Here is the training argument I used for fine tuning

batch = 4
epoch = 8
# load processor with all config files
processor = Wav2Vec2Processor.from_pretrained("../processor")
print(f"------------ batch {batch}, epoch {epoch} ----------------")
model = AutoModelForCTC.from_pretrained(
    "facebook/wav2vec2-base", 
    ctc_loss_reduction="mean", 
    pad_token_id=processor.tokenizer.pad_token_id)
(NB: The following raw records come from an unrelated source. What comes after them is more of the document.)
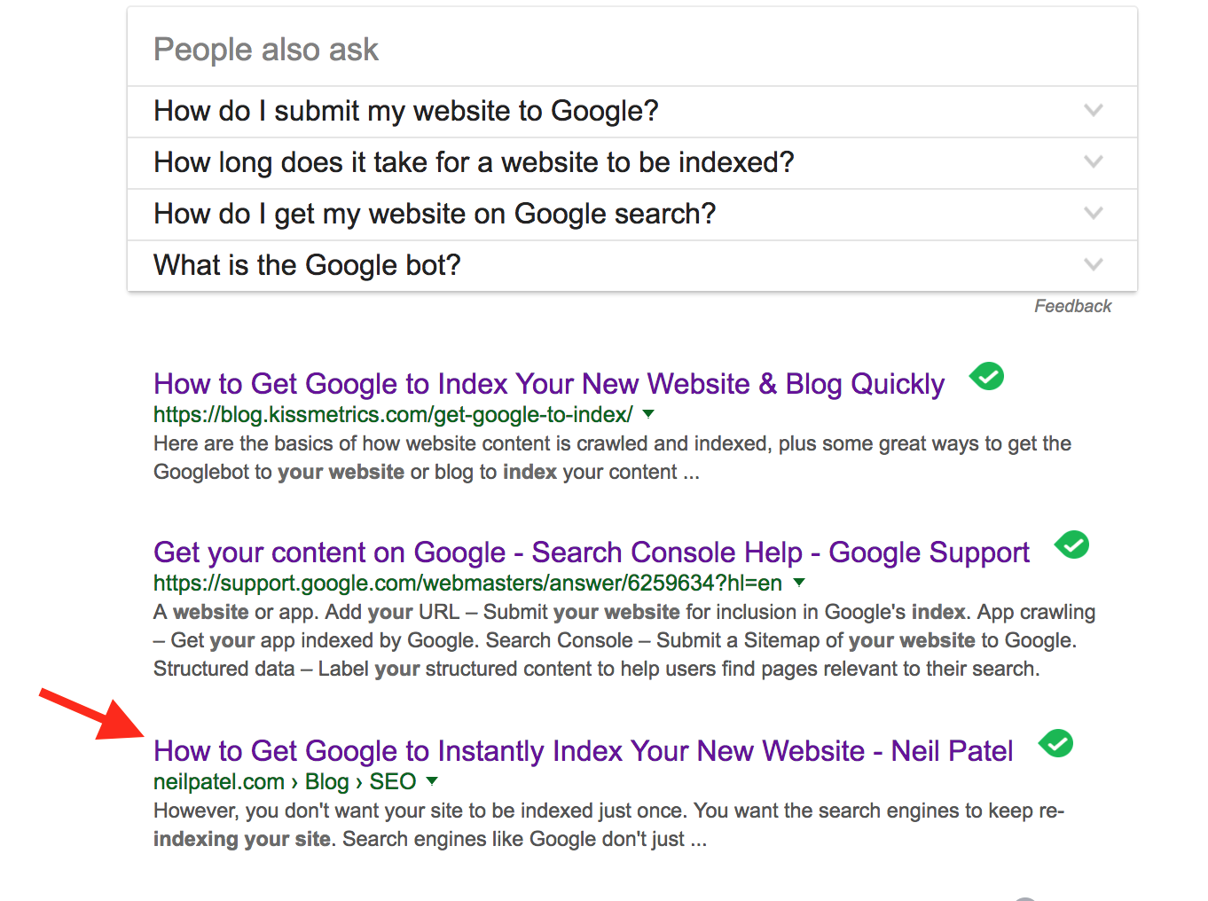
Task: Open 'How to Get Google to Index Your New Website & Blog Quickly'
Action: 549,384
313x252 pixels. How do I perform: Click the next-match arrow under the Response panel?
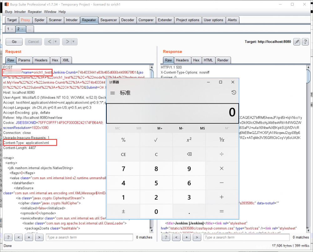(197, 237)
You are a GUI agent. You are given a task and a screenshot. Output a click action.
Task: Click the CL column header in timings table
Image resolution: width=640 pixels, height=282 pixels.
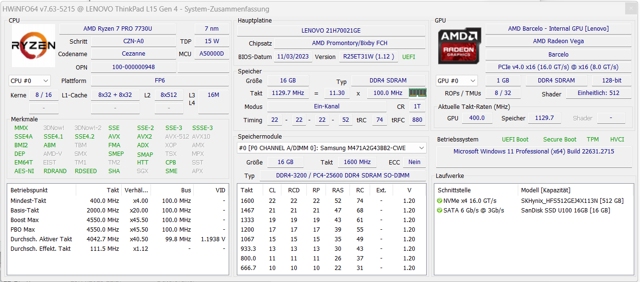[272, 190]
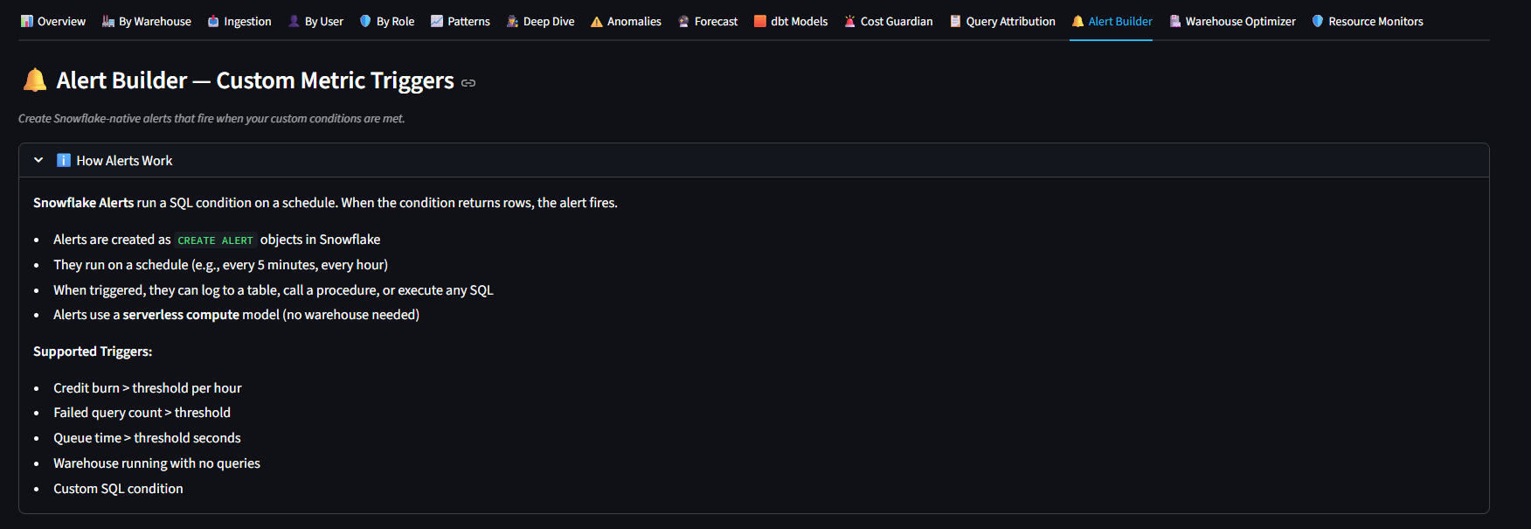Select the Alert Builder tab
Screen dimensions: 1531x529
click(x=1112, y=21)
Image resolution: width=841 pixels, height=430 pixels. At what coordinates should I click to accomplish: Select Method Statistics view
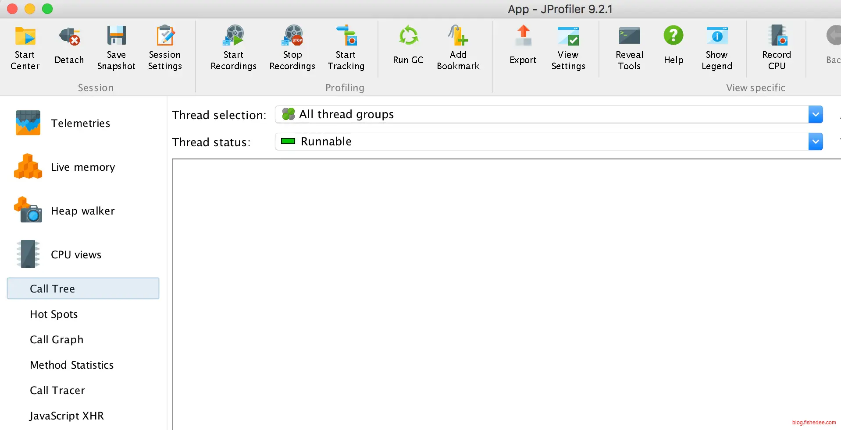(x=71, y=365)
model.freeze_feature_extractor()
training_args = TrainingArguments(
    group_by_length=True,
    per_device_train_batch_size=batch,
    evaluation_strategy="steps",
    num_train_epochs=epoch,
    fp16=True,
    gradient_checkpointing=True,
    save_steps=100,
    eval_steps=100,
    logging_steps=100,
    learning_rate=1e-4,
    weight_decay=0.005,
    warmup_steps=50,
    save_total_limit=2,
    logging_dir='../logs',
    data_seed=42,
    metric_for_best_model="wer",
    greater_is_better=False,
    seed=42,
    load_best_model_at_end=True)
trainer = Trainer(
    model=model,
    data_collator=data_collator,
    args=training_args,
    compute_metrics=compute_metrics,
    train_dataset=wls_dt["train"],
    eval_dataset=wls_dt["test"],
    tokenizer=processor.feature_extractor)
trainer.train()

data_collator and compute_metrics are exact the same from the blog post. Thanks!